━━ Data for this task ━━
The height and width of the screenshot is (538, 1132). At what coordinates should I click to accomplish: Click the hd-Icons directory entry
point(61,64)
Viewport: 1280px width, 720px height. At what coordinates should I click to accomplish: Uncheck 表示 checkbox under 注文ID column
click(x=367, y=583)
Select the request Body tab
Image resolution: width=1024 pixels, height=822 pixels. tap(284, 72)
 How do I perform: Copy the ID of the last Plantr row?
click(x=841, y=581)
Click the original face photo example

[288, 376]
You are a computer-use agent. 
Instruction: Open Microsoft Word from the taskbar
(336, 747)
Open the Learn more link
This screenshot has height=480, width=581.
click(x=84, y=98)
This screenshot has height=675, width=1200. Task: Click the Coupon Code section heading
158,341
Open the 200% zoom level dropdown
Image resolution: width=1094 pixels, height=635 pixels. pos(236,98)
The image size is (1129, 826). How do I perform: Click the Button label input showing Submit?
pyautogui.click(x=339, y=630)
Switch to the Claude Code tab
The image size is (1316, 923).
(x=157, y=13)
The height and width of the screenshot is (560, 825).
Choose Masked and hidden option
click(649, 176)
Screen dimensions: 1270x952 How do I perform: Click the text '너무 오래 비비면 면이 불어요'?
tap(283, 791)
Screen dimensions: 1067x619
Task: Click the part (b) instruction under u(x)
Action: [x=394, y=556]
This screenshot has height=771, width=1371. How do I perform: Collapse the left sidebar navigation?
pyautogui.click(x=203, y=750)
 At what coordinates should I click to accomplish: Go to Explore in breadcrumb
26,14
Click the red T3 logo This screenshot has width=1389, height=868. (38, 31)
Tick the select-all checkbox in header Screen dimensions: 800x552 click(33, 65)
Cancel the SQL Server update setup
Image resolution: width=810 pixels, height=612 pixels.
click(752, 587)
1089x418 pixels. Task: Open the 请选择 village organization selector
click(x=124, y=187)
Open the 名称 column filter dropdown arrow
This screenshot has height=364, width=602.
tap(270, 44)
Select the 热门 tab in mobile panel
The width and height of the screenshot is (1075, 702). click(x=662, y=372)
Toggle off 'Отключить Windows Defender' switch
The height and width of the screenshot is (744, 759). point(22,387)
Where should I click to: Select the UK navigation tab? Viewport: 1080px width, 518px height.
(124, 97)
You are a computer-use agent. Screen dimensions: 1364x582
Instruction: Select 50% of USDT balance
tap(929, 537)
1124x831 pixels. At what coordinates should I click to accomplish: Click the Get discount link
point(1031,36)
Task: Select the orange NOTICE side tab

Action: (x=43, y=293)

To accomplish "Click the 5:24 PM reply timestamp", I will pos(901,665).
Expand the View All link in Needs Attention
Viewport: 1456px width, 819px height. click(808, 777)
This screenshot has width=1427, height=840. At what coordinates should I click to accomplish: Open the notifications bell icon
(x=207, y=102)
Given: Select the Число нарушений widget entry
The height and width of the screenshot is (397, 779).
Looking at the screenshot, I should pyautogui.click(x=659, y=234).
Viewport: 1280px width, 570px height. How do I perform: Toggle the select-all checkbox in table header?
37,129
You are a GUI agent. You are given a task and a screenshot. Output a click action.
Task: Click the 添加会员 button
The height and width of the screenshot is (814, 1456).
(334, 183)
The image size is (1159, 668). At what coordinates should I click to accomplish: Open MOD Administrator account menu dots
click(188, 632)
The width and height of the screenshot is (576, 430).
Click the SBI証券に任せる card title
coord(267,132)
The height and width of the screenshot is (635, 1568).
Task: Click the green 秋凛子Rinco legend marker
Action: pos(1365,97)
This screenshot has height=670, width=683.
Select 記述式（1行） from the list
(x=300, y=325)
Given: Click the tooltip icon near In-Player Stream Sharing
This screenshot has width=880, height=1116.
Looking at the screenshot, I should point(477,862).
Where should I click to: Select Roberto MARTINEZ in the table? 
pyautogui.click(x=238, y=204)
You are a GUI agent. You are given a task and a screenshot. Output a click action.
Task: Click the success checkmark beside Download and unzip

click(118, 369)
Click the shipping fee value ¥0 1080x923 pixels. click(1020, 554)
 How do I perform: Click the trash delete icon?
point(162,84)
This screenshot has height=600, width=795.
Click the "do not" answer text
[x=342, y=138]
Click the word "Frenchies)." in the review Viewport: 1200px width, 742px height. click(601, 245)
━━━
Put every line of the rows above into a Markdown table with two columns, No. and Line, numbering the lines in order and leaving out any blank lines.

> _Result_
| No. | Line |
|---|---|
| 1 | The height and width of the screenshot is (538, 1132). At what coordinates should I click to accomplish: Click the hd-Icons directory entry |
| 2 | point(61,64) |
| 3 | Viewport: 1280px width, 720px height. At what coordinates should I click to accomplish: Uncheck 表示 checkbox under 注文ID column |
| 4 | click(x=367, y=583) |
| 5 | Select the request Body tab |
| 6 | Image resolution: width=1024 pixels, height=822 pixels. tap(284, 72) |
| 7 |  How do I perform: Copy the ID of the last Plantr row? |
| 8 | click(x=841, y=581) |
| 9 | Click the original face photo example |
| 10 | [288, 376] |
| 11 | You are a computer-use agent.  |
| 12 | Instruction: Open Microsoft Word from the taskbar |
| 13 | (336, 747) |
| 14 | Open the Learn more link |
| 15 | This screenshot has height=480, width=581. |
| 16 | click(x=84, y=98) |
| 17 | This screenshot has height=675, width=1200. Task: Click the Coupon Code section heading |
| 18 | 158,341 |
| 19 | Open the 200% zoom level dropdown |
| 20 | Image resolution: width=1094 pixels, height=635 pixels. pos(236,98) |
| 21 | The image size is (1129, 826). How do I perform: Click the Button label input showing Submit? |
| 22 | pyautogui.click(x=339, y=630) |
| 23 | Switch to the Claude Code tab |
| 24 | The image size is (1316, 923). |
| 25 | (x=157, y=13) |
| 26 | The height and width of the screenshot is (560, 825). |
| 27 | Choose Masked and hidden option |
| 28 | click(649, 176) |
| 29 | Screen dimensions: 1270x952 How do I perform: Click the text '너무 오래 비비면 면이 불어요'? |
| 30 | tap(283, 791) |
| 31 | Screen dimensions: 1067x619 |
| 32 | Task: Click the part (b) instruction under u(x) |
| 33 | Action: [x=394, y=556] |
| 34 | This screenshot has height=771, width=1371. How do I perform: Collapse the left sidebar navigation? |
| 35 | pyautogui.click(x=203, y=750) |
| 36 |  At what coordinates should I click to accomplish: Go to Explore in breadcrumb |
| 37 | 26,14 |
| 38 | Click the red T3 logo This screenshot has width=1389, height=868. (38, 31) |
| 39 | Tick the select-all checkbox in header Screen dimensions: 800x552 click(33, 65) |
| 40 | Cancel the SQL Server update setup |
| 41 | Image resolution: width=810 pixels, height=612 pixels. |
| 42 | click(752, 587) |
| 43 | 1089x418 pixels. Task: Open the 请选择 village organization selector |
| 44 | click(x=124, y=187) |
| 45 | Open the 名称 column filter dropdown arrow |
| 46 | This screenshot has height=364, width=602. |
| 47 | tap(270, 44) |
| 48 | Select the 热门 tab in mobile panel |
| 49 | The width and height of the screenshot is (1075, 702). click(x=662, y=372) |
| 50 | Toggle off 'Отключить Windows Defender' switch |
| 51 | The height and width of the screenshot is (744, 759). point(22,387) |
| 52 | Where should I click to: Select the UK navigation tab? Viewport: 1080px width, 518px height. |
| 53 | (124, 97) |
| 54 | You are a computer-use agent. Screen dimensions: 1364x582 |
| 55 | Instruction: Select 50% of USDT balance |
| 56 | tap(929, 537) |
| 57 | 1124x831 pixels. At what coordinates should I click to accomplish: Click the Get discount link |
| 58 | point(1031,36) |
| 59 | Task: Select the orange NOTICE side tab |
| 60 | Action: (x=43, y=293) |
| 61 | To accomplish "Click the 5:24 PM reply timestamp", I will pos(901,665). |
| 62 | Expand the View All link in Needs Attention |
| 63 | Viewport: 1456px width, 819px height. click(808, 777) |
| 64 | This screenshot has width=1427, height=840. At what coordinates should I click to accomplish: Open the notifications bell icon |
| 65 | (x=207, y=102) |
| 66 | Given: Select the Число нарушений widget entry |
| 67 | The height and width of the screenshot is (397, 779). |
| 68 | Looking at the screenshot, I should pyautogui.click(x=659, y=234). |
| 69 | Viewport: 1280px width, 570px height. How do I perform: Toggle the select-all checkbox in table header? |
| 70 | 37,129 |
| 71 | You are a GUI agent. You are given a task and a screenshot. Output a click action. |
| 72 | Task: Click the 添加会员 button |
| 73 | The height and width of the screenshot is (814, 1456). |
| 74 | (334, 183) |
| 75 | The image size is (1159, 668). At what coordinates should I click to accomplish: Open MOD Administrator account menu dots |
| 76 | click(188, 632) |
| 77 | The width and height of the screenshot is (576, 430). |
| 78 | Click the SBI証券に任せる card title |
| 79 | coord(267,132) |
| 80 | The height and width of the screenshot is (635, 1568). |
| 81 | Task: Click the green 秋凛子Rinco legend marker |
| 82 | Action: pos(1365,97) |
| 83 | This screenshot has height=670, width=683. |
| 84 | Select 記述式（1行） from the list |
| 85 | (x=300, y=325) |
| 86 | Given: Click the tooltip icon near In-Player Stream Sharing |
| 87 | This screenshot has width=880, height=1116. |
| 88 | Looking at the screenshot, I should point(477,862). |
| 89 | Where should I click to: Select Roberto MARTINEZ in the table?  |
| 90 | pyautogui.click(x=238, y=204) |
| 91 | You are a GUI agent. You are given a task and a screenshot. Output a click action. |
| 92 | Task: Click the success checkmark beside Download and unzip |
| 93 | click(118, 369) |
| 94 | Click the shipping fee value ¥0 1080x923 pixels. click(1020, 554) |
| 95 |  How do I perform: Click the trash delete icon? |
| 96 | point(162,84) |
| 97 | This screenshot has height=600, width=795. |
| 98 | Click the "do not" answer text |
| 99 | [x=342, y=138] |
| 100 | Click the word "Frenchies)." in the review Viewport: 1200px width, 742px height. click(601, 245) |